**Action item**
Find the line with "Πολιτική (85, 175)" in the records below. Copy it and every line after it, up to and including the line with "Οικονομία (60, 2474)".

*** Begin section ***

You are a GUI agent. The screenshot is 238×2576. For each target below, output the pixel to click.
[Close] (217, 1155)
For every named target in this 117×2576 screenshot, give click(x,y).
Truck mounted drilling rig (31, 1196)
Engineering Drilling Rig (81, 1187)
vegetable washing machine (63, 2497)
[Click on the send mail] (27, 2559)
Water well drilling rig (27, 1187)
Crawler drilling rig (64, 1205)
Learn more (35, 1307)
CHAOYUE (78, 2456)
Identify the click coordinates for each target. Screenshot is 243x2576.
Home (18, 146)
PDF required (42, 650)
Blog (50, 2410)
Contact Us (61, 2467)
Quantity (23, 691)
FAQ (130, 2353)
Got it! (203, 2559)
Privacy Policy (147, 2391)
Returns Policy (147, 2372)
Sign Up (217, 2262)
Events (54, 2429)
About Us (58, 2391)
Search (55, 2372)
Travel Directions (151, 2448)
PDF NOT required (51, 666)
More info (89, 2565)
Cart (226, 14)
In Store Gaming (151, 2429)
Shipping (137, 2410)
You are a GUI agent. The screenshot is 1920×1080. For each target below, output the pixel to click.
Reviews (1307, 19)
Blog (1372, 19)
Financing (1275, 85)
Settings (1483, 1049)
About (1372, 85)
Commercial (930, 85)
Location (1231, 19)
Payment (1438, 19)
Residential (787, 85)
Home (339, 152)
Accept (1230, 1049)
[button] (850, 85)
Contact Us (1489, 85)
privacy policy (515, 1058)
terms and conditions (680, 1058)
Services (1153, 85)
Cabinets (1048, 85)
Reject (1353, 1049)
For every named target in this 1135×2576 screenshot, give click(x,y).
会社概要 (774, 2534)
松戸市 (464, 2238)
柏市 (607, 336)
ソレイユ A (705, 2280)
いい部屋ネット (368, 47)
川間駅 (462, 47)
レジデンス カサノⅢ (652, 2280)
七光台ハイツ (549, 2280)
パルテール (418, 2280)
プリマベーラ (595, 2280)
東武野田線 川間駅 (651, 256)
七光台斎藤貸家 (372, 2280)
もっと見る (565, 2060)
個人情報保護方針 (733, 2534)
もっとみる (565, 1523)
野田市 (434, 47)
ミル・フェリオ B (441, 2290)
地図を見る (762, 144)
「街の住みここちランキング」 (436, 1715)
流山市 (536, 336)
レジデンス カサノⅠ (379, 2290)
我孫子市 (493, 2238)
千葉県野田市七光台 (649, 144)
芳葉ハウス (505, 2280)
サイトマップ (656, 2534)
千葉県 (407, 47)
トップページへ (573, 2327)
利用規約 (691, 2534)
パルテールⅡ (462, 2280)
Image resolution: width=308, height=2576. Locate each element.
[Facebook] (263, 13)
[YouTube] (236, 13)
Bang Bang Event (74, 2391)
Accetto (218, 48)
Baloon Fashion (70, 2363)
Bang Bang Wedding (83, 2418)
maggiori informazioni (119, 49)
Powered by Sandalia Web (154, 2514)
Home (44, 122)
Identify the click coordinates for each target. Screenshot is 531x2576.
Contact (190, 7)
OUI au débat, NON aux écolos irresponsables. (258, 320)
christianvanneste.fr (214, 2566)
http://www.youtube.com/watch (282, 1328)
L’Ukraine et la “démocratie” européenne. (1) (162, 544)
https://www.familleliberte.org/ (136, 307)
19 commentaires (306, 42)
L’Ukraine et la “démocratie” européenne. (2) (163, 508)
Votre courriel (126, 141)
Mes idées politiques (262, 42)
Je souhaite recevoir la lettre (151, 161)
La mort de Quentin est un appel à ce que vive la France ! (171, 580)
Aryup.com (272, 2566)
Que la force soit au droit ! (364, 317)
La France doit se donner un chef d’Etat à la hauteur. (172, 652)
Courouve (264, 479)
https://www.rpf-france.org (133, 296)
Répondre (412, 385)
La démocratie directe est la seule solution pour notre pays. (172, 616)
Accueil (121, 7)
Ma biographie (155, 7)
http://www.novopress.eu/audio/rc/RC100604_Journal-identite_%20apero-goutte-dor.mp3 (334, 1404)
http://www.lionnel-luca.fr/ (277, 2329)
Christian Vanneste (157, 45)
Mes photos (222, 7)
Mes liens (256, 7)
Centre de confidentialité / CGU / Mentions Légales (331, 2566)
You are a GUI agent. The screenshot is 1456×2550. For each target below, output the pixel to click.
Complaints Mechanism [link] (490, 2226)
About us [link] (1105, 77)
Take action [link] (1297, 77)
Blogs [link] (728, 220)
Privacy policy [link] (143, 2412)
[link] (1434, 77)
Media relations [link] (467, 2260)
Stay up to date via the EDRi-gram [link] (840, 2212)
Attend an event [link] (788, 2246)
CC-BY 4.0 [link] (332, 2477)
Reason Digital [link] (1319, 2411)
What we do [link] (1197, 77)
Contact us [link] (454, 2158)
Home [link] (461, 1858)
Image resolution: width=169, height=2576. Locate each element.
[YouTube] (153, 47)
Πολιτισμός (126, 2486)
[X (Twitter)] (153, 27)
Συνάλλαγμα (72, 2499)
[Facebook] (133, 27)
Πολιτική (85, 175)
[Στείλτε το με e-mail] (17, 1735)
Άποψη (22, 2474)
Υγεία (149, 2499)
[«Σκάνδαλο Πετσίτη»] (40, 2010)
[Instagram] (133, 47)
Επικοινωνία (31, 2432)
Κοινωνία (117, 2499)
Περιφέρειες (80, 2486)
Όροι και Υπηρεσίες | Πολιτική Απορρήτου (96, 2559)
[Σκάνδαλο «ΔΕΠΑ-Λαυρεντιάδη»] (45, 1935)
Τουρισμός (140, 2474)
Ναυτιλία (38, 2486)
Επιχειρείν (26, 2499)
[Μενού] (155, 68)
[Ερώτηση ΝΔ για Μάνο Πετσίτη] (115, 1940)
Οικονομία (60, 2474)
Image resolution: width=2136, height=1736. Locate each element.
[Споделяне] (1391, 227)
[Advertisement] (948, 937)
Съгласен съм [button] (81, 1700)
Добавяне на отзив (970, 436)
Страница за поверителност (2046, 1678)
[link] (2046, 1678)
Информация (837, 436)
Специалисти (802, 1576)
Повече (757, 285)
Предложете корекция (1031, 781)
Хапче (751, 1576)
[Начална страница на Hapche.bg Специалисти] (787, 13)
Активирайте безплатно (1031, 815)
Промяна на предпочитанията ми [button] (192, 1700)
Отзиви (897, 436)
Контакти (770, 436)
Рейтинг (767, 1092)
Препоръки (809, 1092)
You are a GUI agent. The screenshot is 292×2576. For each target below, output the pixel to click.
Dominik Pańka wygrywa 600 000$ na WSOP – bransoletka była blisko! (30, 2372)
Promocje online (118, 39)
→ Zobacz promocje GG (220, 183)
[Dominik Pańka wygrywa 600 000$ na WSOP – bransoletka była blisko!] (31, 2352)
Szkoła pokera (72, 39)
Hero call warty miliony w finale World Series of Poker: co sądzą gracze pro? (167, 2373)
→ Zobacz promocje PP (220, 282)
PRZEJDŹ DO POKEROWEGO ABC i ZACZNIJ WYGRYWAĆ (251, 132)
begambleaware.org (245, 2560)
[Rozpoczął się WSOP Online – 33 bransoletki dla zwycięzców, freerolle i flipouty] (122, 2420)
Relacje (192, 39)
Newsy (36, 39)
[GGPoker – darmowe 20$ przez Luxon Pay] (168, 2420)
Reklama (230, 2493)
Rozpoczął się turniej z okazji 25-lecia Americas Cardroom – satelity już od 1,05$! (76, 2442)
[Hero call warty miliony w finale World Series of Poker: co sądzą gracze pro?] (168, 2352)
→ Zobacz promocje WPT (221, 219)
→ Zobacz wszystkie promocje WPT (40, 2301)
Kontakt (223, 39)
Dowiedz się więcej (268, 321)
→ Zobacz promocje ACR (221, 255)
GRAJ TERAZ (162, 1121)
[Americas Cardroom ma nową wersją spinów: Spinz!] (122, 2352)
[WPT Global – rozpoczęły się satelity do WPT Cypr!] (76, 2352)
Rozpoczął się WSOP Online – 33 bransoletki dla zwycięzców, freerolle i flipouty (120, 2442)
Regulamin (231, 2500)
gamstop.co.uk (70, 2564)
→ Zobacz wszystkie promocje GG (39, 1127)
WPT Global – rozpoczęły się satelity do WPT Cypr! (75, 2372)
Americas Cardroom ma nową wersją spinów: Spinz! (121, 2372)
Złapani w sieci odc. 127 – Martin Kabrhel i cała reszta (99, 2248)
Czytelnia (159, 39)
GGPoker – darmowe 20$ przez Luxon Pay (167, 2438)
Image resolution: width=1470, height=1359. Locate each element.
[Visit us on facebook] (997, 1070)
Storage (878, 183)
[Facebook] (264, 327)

*** End section ***

**Result for this exercise**
Πολιτική (85, 175)
[Στείλτε το με e-mail] (17, 1735)
Άποψη (22, 2474)
Υγεία (149, 2499)
[«Σκάνδαλο Πετσίτη»] (40, 2010)
[Instagram] (133, 47)
Επικοινωνία (31, 2432)
Κοινωνία (117, 2499)
Περιφέρειες (80, 2486)
Όροι και Υπηρεσίες | Πολιτική Απορρήτου (96, 2559)
[Σκάνδαλο «ΔΕΠΑ-Λαυρεντιάδη»] (45, 1935)
Τουρισμός (140, 2474)
Ναυτιλία (38, 2486)
Επιχειρείν (26, 2499)
[Μενού] (155, 68)
[Ερώτηση ΝΔ για Μάνο Πετσίτη] (115, 1940)
Οικονομία (60, 2474)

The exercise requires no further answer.